Ron Davis organized and conducted his 4th Annual ME/CFS Working Group Meeting on the Molecular Basis of ME/CFS, this time over Zoom. The Zoom format stopped researchers from gathering in person but it also allowed Davis to greatly expand the number of researchers attending the meeting. One hundred and fifteen ME/CFS researchers “sat in” four days of talks by presenting unpublished and preliminary results. (That was an impressive number. I didn’t know we had that many researchers!). Janet Dafoe reported there was much interchange, and a focus on diagnosis, treatment, prevention and a cure.

Besides members of the Open Medicine Foundation funded research centers at Stanford, Harvard, Uppsala and Montreal, and past members of the Working Group (Neil McGregor, Mark Davis, Peidong Chen, Robert Phair, Wenzhong Xiao, Chris Armstrong, Lucinda Bateman), Davis brought in outside researchers to present.

Nancy Klimas at the Institute for Neuroimmune Medicine (INIM), Bhupresh Prusty of the Institute for Virology and Immunobiology in Germany (now working with Bob Naviaux), and Vicky Whittemore of the NIH all presented.

Plus, some newer faces gave talks. Dawei Li received a Solve ME/CFS Initiative Ramsay Award to search for genome-wide endogenous retroviruses (ERVs). Andrew Grissom, geneticist on Maureen Hanson’s team and Arnaud Germain, another Cornell researcher on Hanson’s team (who recently published a metabolomics study on ME/CFS), talked.

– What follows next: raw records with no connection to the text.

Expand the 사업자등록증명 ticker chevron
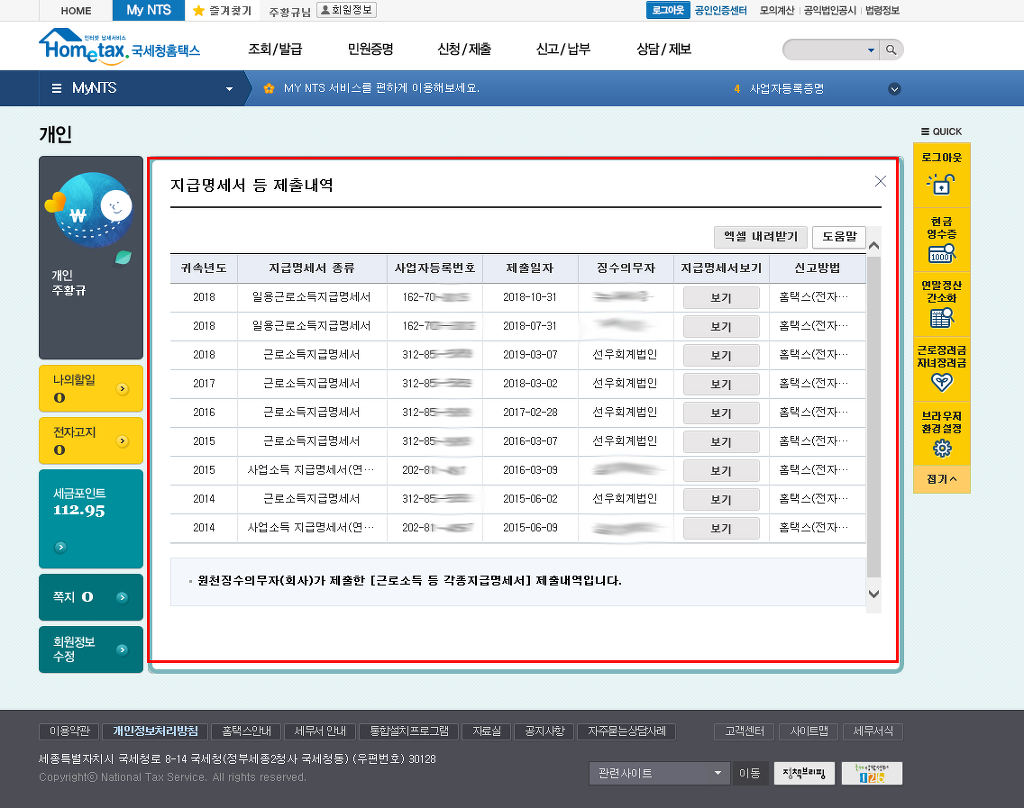1024x808 pixels. pos(894,89)
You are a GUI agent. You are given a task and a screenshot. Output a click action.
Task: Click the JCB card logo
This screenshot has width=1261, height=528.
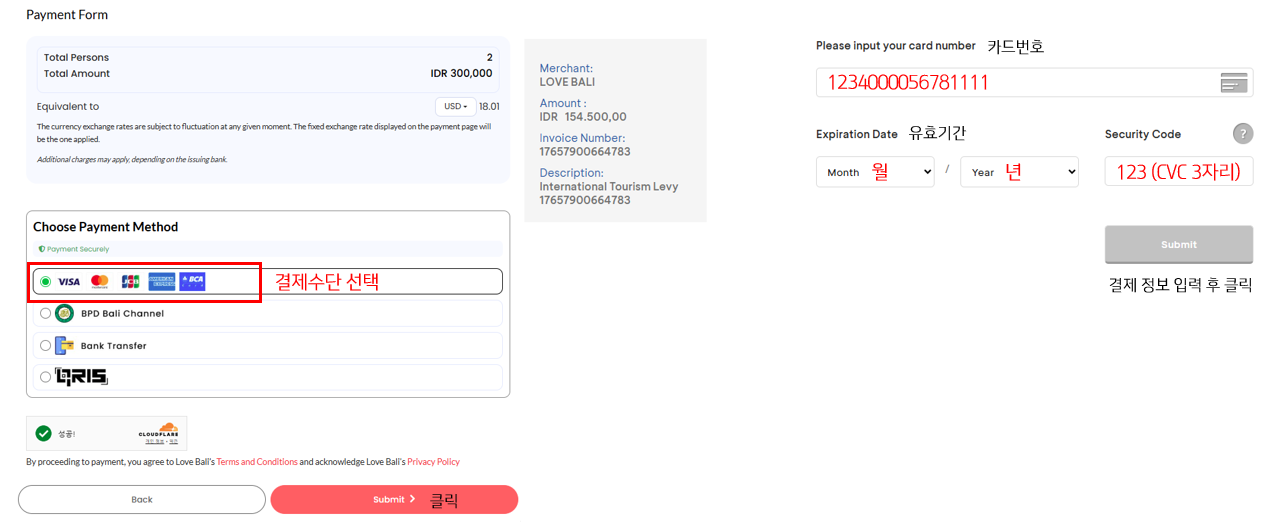tap(130, 282)
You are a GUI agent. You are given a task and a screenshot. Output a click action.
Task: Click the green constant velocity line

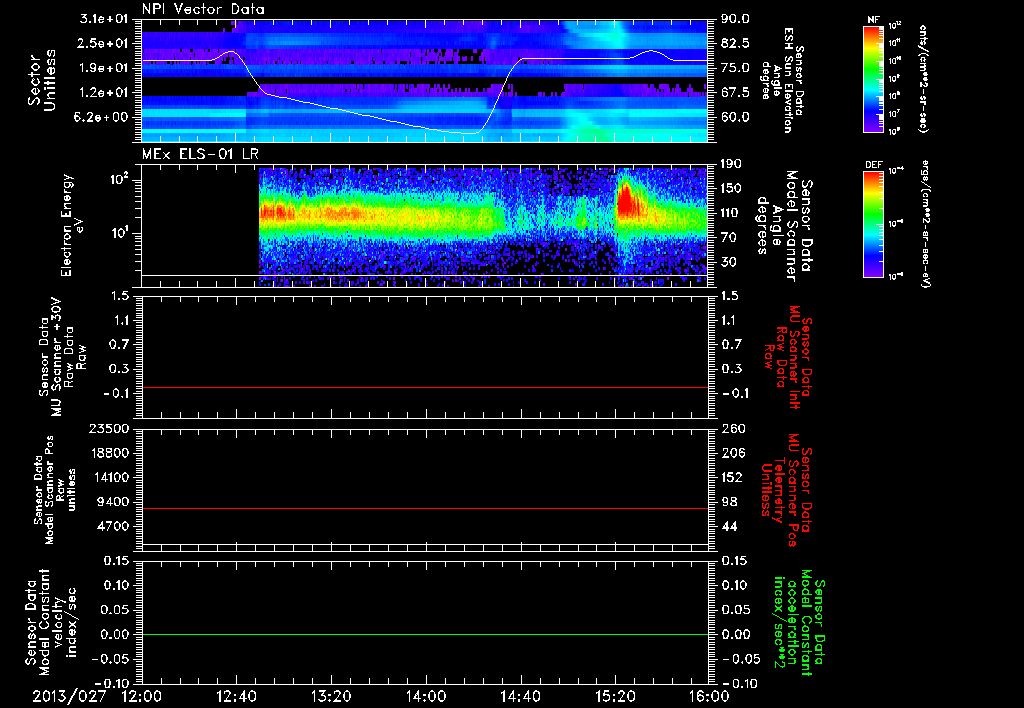click(x=425, y=635)
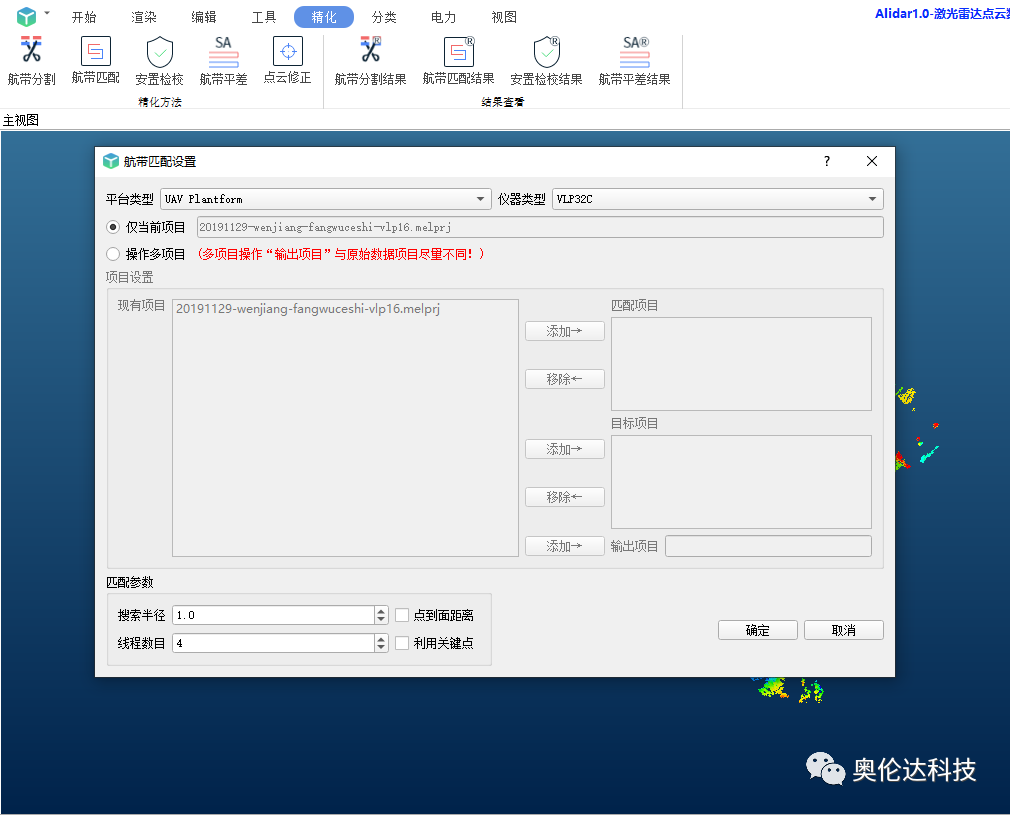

Two-minute lightning talks were given by the developer of the nanoneedle, Rahim, Alan and Kathleen Light, Dr. Seline (T-Cells) and others.


The Open Medicine Foundation funded ME/CFS Collaborative Research Center at Stanford is in an interesting place. They’re on the cusp of getting some major work done – and have access to some lab samples – but won’t be able to fully get going until Stanford University allows patients into the lab. When that happens, a faster, more effective nanoneedle, the emergence of a new, better way to assess the Metabolic Hypothesis will give Davis’s team will the ability to move forward on several key initiatives. Plus we’ll have a blog out within the month or so on the new thrust by the lab.

Unfortunately you can’t predict breakthroughs. We don’t know what these initiatives will produce – we never do – but the ability to move forward more quickly on them is good news indeed. Davis remains convinced that a cure is possible.